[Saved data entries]

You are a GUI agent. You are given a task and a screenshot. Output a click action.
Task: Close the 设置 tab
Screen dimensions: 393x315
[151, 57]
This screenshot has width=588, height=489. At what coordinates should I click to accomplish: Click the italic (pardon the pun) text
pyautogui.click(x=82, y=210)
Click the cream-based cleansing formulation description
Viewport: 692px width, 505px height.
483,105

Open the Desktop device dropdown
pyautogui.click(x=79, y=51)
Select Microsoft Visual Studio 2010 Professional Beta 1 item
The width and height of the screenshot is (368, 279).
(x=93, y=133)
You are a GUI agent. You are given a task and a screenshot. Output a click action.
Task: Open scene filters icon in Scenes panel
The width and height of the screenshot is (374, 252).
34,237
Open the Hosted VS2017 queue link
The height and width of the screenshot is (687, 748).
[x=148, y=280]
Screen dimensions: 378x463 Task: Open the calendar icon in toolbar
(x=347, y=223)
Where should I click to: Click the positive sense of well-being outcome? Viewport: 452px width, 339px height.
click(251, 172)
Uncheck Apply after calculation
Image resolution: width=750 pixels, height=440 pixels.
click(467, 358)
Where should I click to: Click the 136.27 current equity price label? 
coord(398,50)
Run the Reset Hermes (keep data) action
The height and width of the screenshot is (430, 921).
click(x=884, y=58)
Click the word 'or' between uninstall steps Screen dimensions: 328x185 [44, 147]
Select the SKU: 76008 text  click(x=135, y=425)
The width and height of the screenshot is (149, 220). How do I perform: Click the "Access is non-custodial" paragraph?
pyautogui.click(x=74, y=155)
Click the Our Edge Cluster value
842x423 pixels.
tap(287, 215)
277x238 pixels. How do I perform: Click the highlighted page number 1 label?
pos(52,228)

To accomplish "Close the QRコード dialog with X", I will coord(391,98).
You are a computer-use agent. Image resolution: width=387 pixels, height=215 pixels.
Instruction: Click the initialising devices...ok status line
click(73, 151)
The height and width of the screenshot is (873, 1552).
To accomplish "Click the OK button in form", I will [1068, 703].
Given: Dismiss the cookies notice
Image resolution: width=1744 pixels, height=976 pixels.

▸ **WHAT THIS TASK INVOLVES**: Every entry, from first to last, is to be reproduced exactly.

▸ **COMPLETED TASK**:
You are a GUI agent. You are given a task and a screenshot. Output a click action.
Task: Close the 设置 tab
Screen dimensions: 393x315
[151, 57]
This screenshot has width=588, height=489. At what coordinates should I click to accomplish: Click the italic (pardon the pun) text
pyautogui.click(x=82, y=210)
Click the cream-based cleansing formulation description
Viewport: 692px width, 505px height.
483,105

Open the Desktop device dropdown
pyautogui.click(x=79, y=51)
Select Microsoft Visual Studio 2010 Professional Beta 1 item
The width and height of the screenshot is (368, 279).
(x=93, y=133)
You are a GUI agent. You are given a task and a screenshot. Output a click action.
Task: Open scene filters icon in Scenes panel
The width and height of the screenshot is (374, 252).
34,237
Open the Hosted VS2017 queue link
The height and width of the screenshot is (687, 748).
[x=148, y=280]
Screen dimensions: 378x463 Task: Open the calendar icon in toolbar
(x=347, y=223)
Where should I click to: Click the positive sense of well-being outcome? Viewport: 452px width, 339px height.
click(251, 172)
Uncheck Apply after calculation
Image resolution: width=750 pixels, height=440 pixels.
click(467, 358)
Where should I click to: Click the 136.27 current equity price label? 
coord(398,50)
Run the Reset Hermes (keep data) action
The height and width of the screenshot is (430, 921).
click(x=884, y=58)
Click the word 'or' between uninstall steps Screen dimensions: 328x185 [44, 147]
Select the SKU: 76008 text  click(x=135, y=425)
The width and height of the screenshot is (149, 220). How do I perform: Click the "Access is non-custodial" paragraph?
pyautogui.click(x=74, y=155)
Click the Our Edge Cluster value
842x423 pixels.
tap(287, 215)
277x238 pixels. How do I perform: Click the highlighted page number 1 label?
pos(52,228)

To accomplish "Close the QRコード dialog with X", I will coord(391,98).
You are a computer-use agent. Image resolution: width=387 pixels, height=215 pixels.
Instruction: Click the initialising devices...ok status line
click(73, 151)
The height and width of the screenshot is (873, 1552).
To accomplish "Click the OK button in form", I will [1068, 703].
Given: Dismiss the cookies notice
Image resolution: width=1744 pixels, height=976 pixels.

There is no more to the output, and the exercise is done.